While autism is described in the report of the task force set up by the Minister for Education, Dr Woods, as a "silent and hidden" condition, the State's failings in terms of providing facilities for children affected by it are described as glaring and obvious.
Support services are difficult to access; therapeutic support is often unavailable; there is little understanding of the condition itself; teachers are not trained properly to handle it; diagnosis takes place too late and is often incorrect.
These are just some of the milder criticisms. Others suggest parents are often deliberately excluded from meetings by health and education officials while their child's future is being discussed.
In others cases the State refuses to step in and help autistic children and their parents are left to pay the full financial costs for years.
Thumbing through the report it is hard to find any part of the State's services which is complimented. The people who are most critical are the parents of autistic children themselves.
One of those, Kathy Sinnott, whose name has become synonymous with the cause of autistic children, last night said the report was a "good start" but the basic thinking behind it was flawed.
She said a public inquiry which looked at how the State treated special needs children in the past and at present was the answer.
"My overall reaction is there is a lot of good in it. But the ideas are still coming from the wrong place. They are trying to patch up a system which has already failed kids like Jamie and others for so long," she said.
She said the wording in regard to constitutional change was too fuzzy and a constitutional amendment which provided for education "without regard to age" was needed. She added the Government was planning another referendum on Nice, so it could put a wording on education to the people on the same day.
The report estimates there are 2,398 autistic children needing services at present, but admits this is a conservative figure.

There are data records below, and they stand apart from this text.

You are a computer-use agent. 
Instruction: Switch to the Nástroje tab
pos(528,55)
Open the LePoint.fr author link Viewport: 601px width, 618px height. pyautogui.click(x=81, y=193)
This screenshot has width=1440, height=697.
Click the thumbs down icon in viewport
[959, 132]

Few of the parents of these children appear satisfied with what is available.
Their stories drift in and out of the report's main section and they illuminate the deep-seated problems more than any amount of statistics or graphs.

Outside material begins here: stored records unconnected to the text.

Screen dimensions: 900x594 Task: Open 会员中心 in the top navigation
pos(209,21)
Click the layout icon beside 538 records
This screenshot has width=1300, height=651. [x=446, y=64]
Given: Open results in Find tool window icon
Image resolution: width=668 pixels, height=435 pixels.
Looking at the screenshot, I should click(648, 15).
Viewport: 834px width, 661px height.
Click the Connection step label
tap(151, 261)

There is the 29-year-old man, who, according to his parents, has experienced only "four years in his life which were satisfactory to them". Not surprisingly, this was when suitable schooling was provided.
The parents say of this: "It was a watershed in a 15-year period of total frustration - no formal diagnosis, no understanding, no direction, no facilities. . .just get rid of the problem".
While the report trenchantly criticises politicians and civil servants for their stewardship of special education and related services, even those who might be expected to be familiar with autism appear to have sizeable gaps in their knowledge.
"Low awareness of autism among health and education professionals and insufficient understanding of the characteristics and impairments associated with autism have led to severe difficulties for families who may be excluded from intervention and support services," it states.
More alarmingly, the report says there are many cases of misdiagnosis where parents are given the wrong advice and proceed for years without knowing that what they may be doing could be damaging to their child in the long run.
Other special needs children are not diagnosed - rightly or wrongly - for years, says the report.
"Although some children in Ireland are now diagnosed before or by the age of five, many high-functioning children with Asperger's syndrome a milder form of autism are not diagnosed until adolescence or later. The delay is unsatisfactory and unacceptable."
So what is to be done?
The report supports reform of the Constitution, but shies away from suggesting a wording for any amendement.
It says a "basic learning for all", including adults, is the right way forward. Legislation may also be needed.
The question of whether those over 18 should have a constitutional right to education was at the heart of the Sinnott case.
Ms Sinnott last night said the constitutional amendement was the only way forward and she said she was surprised the report did not say this unambiguously.
She said the models outlined in the report tended to favour giving money to the providers of services rather than directly to the children.
"The money should follow the child. That is what is missing from the report. There are too many structures and policies, when what matters is what is the answer to one question - 'Is the child progressing or not?' ".
She said future provision should be "needs based" and should be allocated by the State as soon as suspected problems with children began, not from the date when a diagnosis was done.
The report also recommends a forum on autism and related conditions, but she said this would just be another "talking shop".
Main Points
There should be a new bill of rights for special needs children.
Urgent need for constitutional reform to provide legal safeguards for these children and their parents.
The Department of Education should make available a range of approaches and therapies to meet the needs of each child.
Parents should have primacy in decision-making process as soon as their child has been identified as having particular education needs.
Parents should be allowed to attend all meetings about their child.
Parents should have access to information on all special education options.
Urgent research should be done on the prevalence of autism.
Classes in special needs education should be part of the basic training for all teachers.